One of the things hackers do to find easier targets, is look for WordPress sites running older versions that have known bugs in them. So the wonderful folks at Automattic continually update the WordPress code, not only to add functionality, but to fix bugs and strengthen it against attackers.

So, to state the obvious, one way to stay ahead of being the next victim is to use the latest version of WordPress. However, some of you may feel more comfortable by hiding the version number, something known as security through obscurity.

There are plugins that will do this for you, but they add bloat to your site. This can affect your site’s load times. So you want your site to be as quick and nimble as possible.

An easy way to obscure the WordPress version your site is running is by adding the following code snippet to your Theme Functions (functions.php) file.

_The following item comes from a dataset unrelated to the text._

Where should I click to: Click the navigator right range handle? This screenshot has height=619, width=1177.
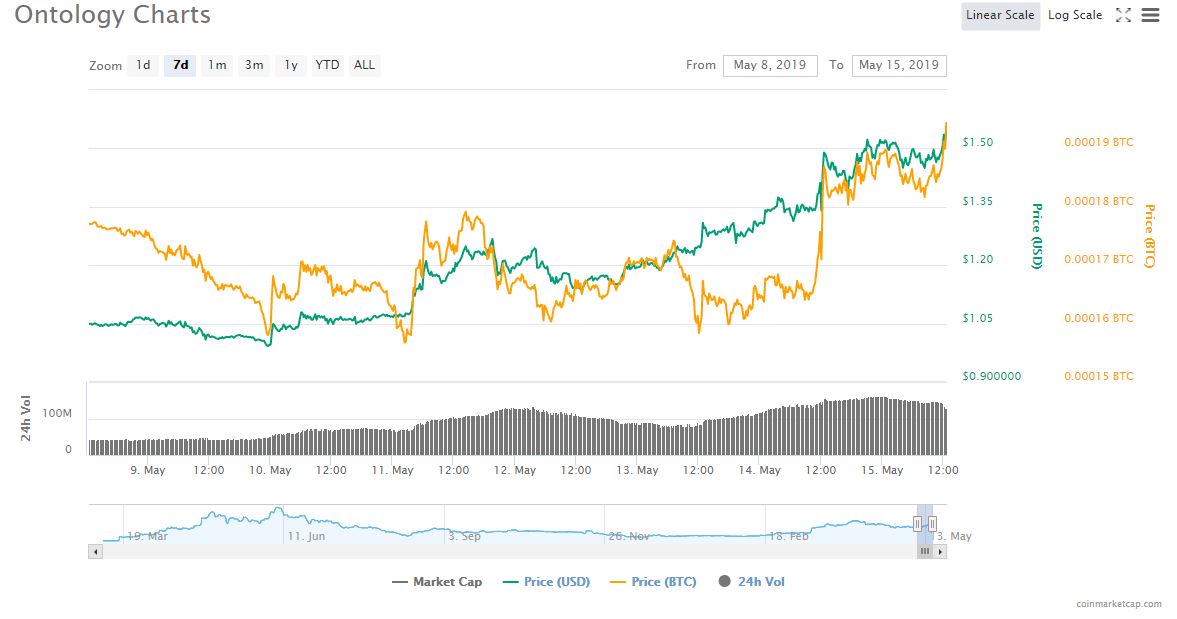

// Remove WordPress Version Number
function remove_version() {
return '';
}
add_filter('the_generator', 'remove_version');

After updating the functions.php file, when you right-click and select View Page Source, the version number will not be displayed. Check the site with BuiltWith and again this little trick prevent the WordPress version to be displayed. Try it for this site and other sites.

However, you need to know that there are many other WordPress fingerprints throughout the source code. This is just one of the most obvious and most often used.

There is a ReadMe file, for example, included with every WordPress installation. If you go to http://yourdomain.com/readme.html, you’ll find it there if it hasn’t been removed.

My point is that with a little work, anyone with a little determination can find out what WordPress version is running. This little hack is not a substitute for keeping your WordPress up-to-date. The folks behind the WordPress code take security seriously.

By the way, I allow the outside world to see which version of WordPress I am using as typically I update to the latest stable version within a couple of days of it’s release.